▶ _Record excerpts_

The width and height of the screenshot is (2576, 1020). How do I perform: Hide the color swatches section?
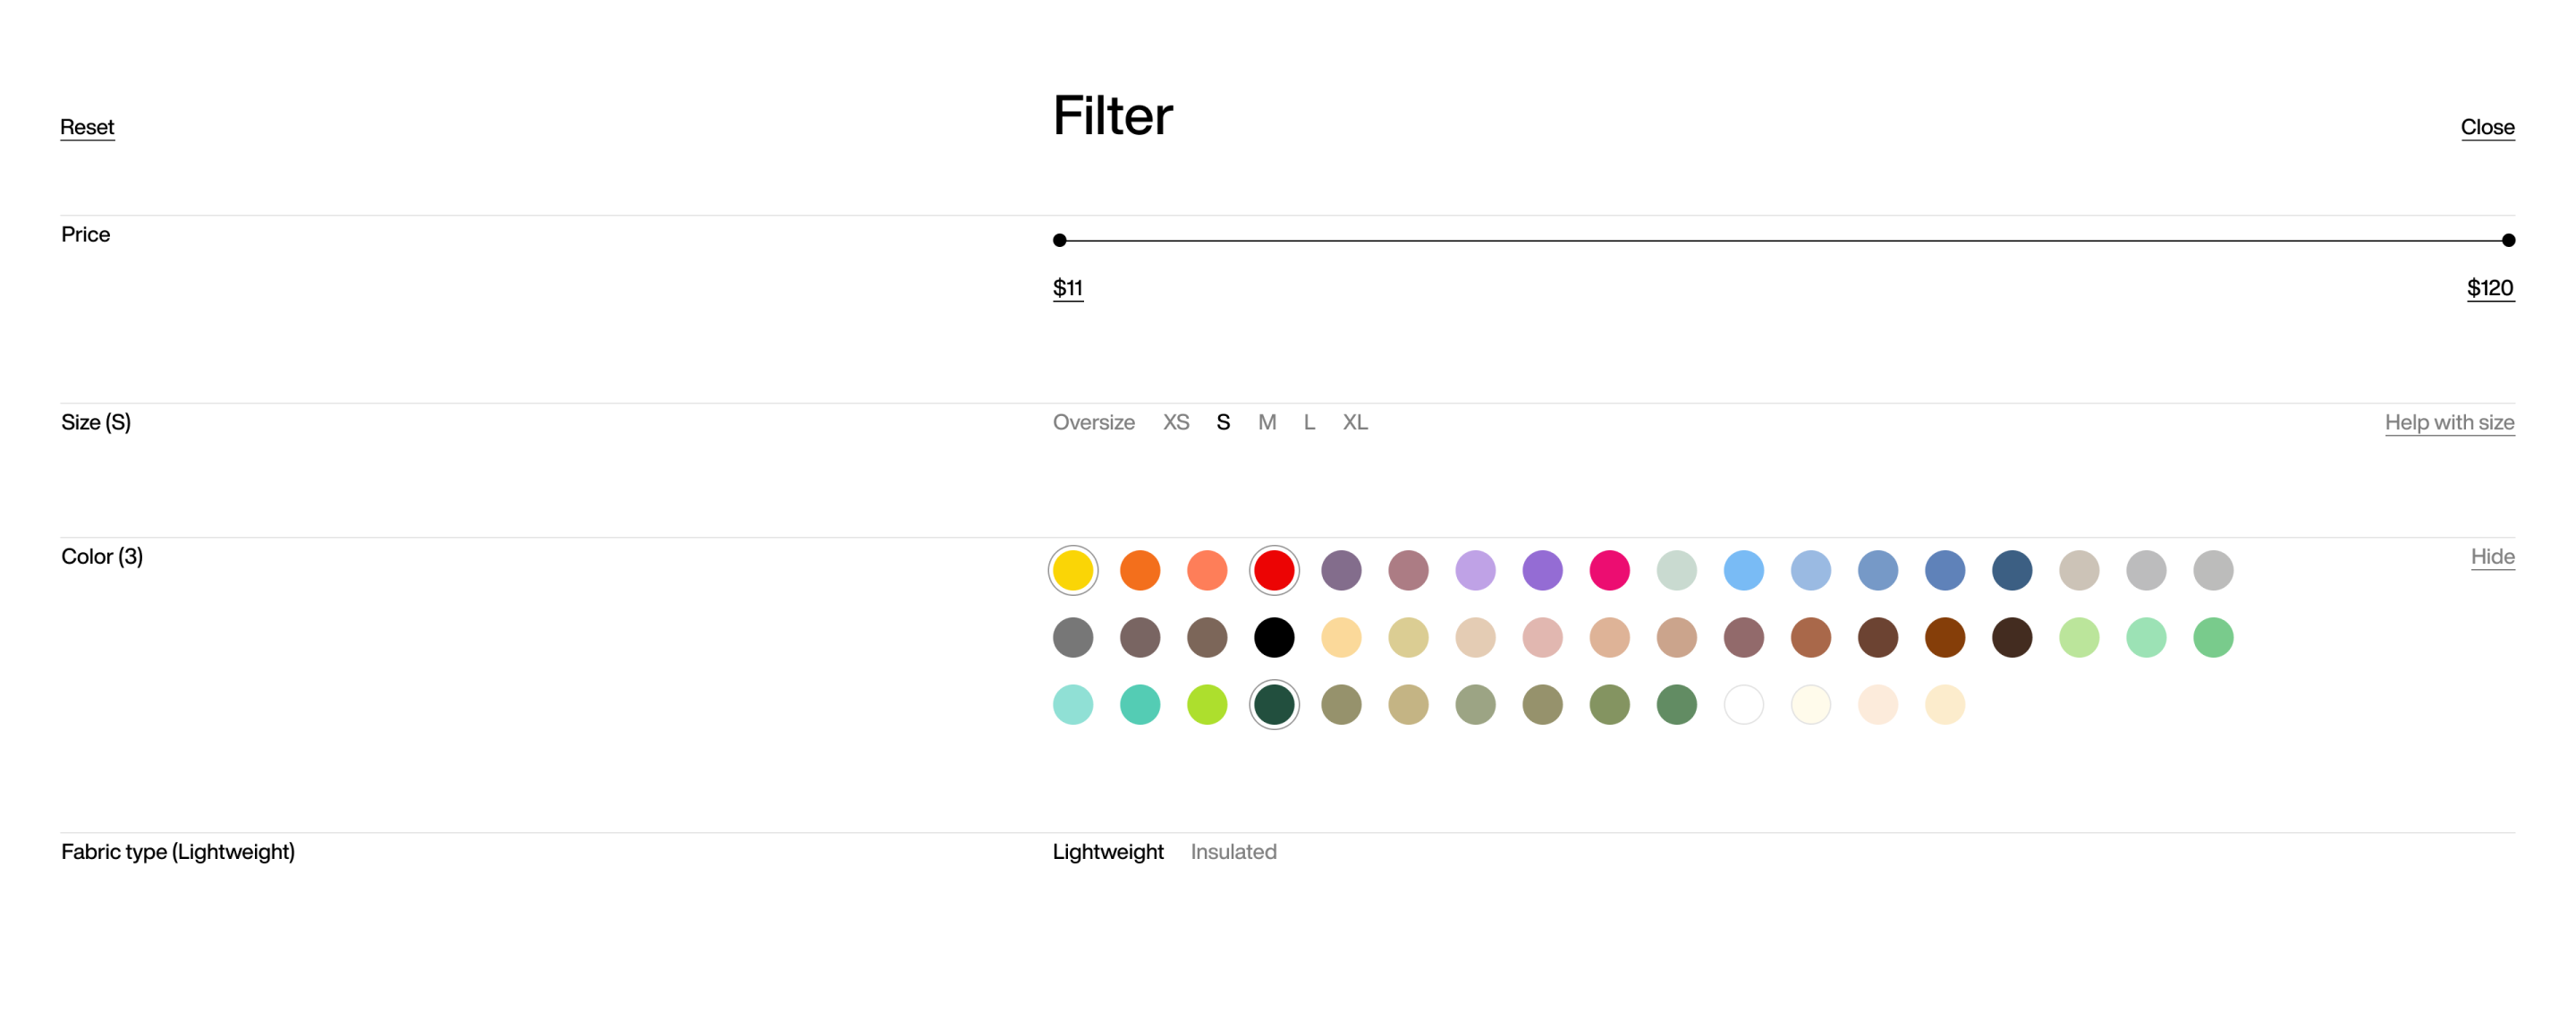pyautogui.click(x=2491, y=556)
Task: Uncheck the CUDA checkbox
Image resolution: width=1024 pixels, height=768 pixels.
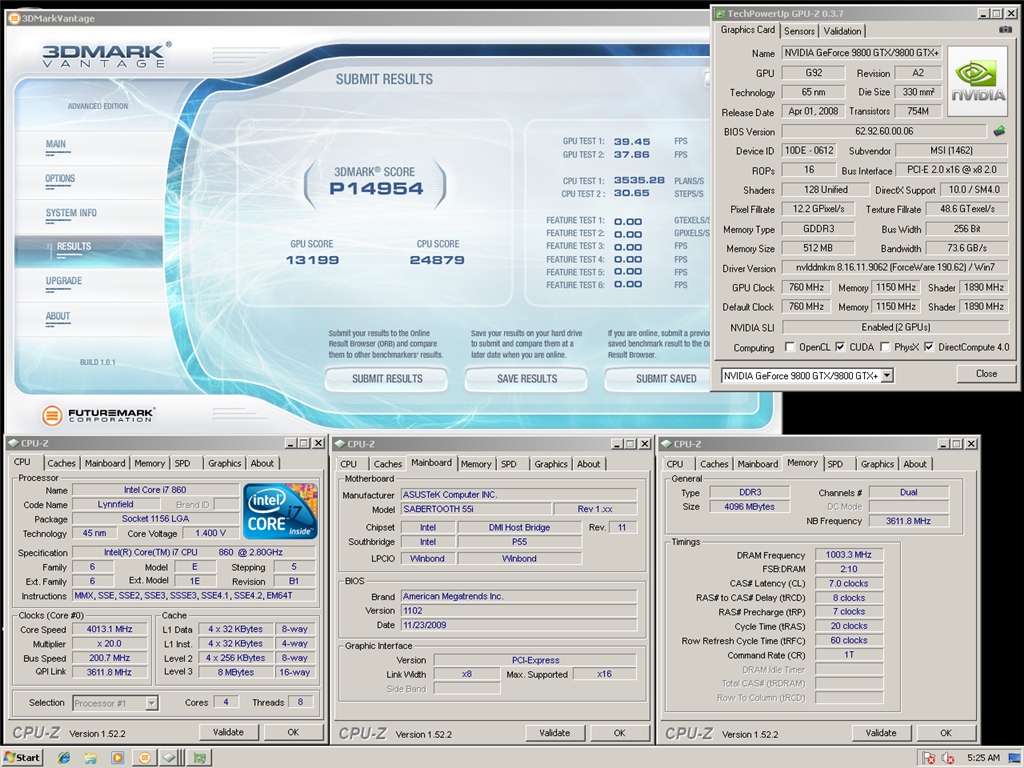Action: [840, 348]
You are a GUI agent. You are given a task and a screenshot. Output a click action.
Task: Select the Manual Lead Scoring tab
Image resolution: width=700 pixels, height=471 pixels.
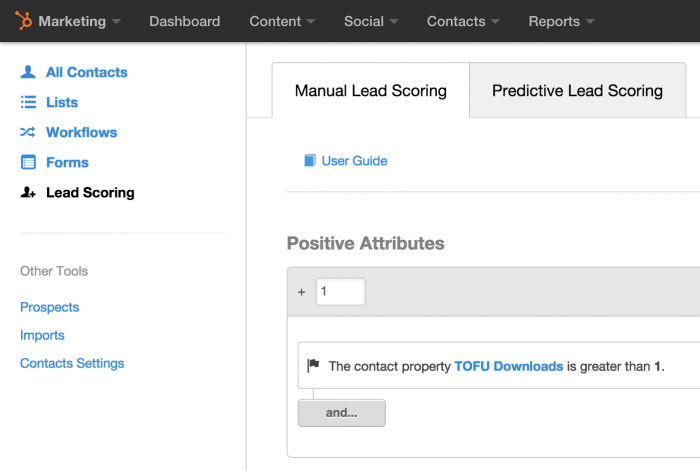[371, 91]
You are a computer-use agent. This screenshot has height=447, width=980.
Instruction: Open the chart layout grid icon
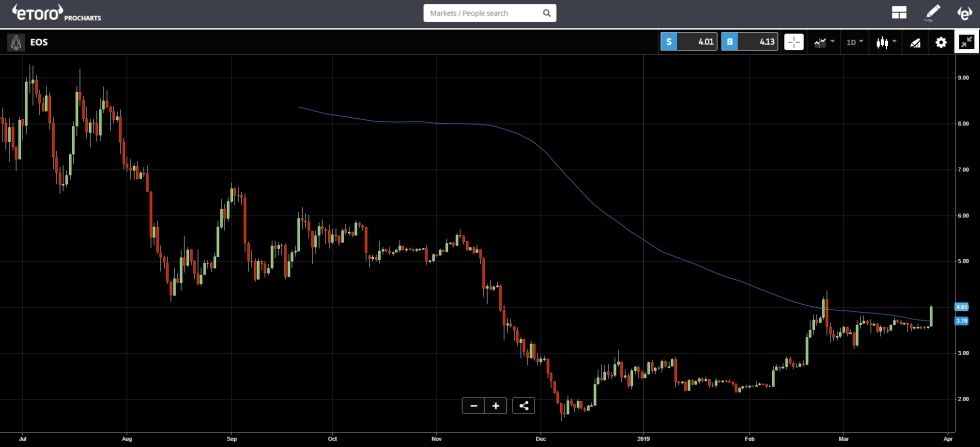[x=899, y=13]
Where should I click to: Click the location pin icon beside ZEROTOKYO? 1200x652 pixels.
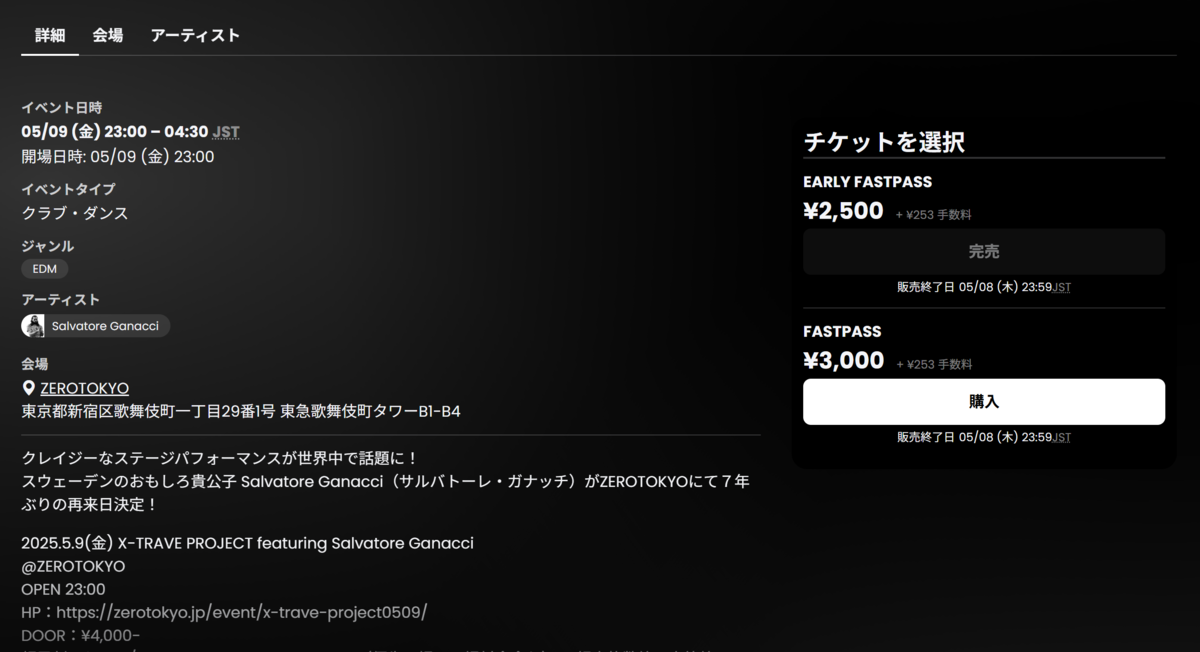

▶ _Your assignment_
Leaving the pictures out, copy exactly the lines from the line that contains "Image resolution: width=700" to the last line of the data, both ends included.

▶ _Answer below_
Image resolution: width=700 pixels, height=471 pixels.
[371, 91]
You are a computer-use agent. This screenshot has height=447, width=980.
Instruction: Open the chart layout grid icon
[x=899, y=13]
Where should I click to: Click the location pin icon beside ZEROTOKYO? 1200x652 pixels.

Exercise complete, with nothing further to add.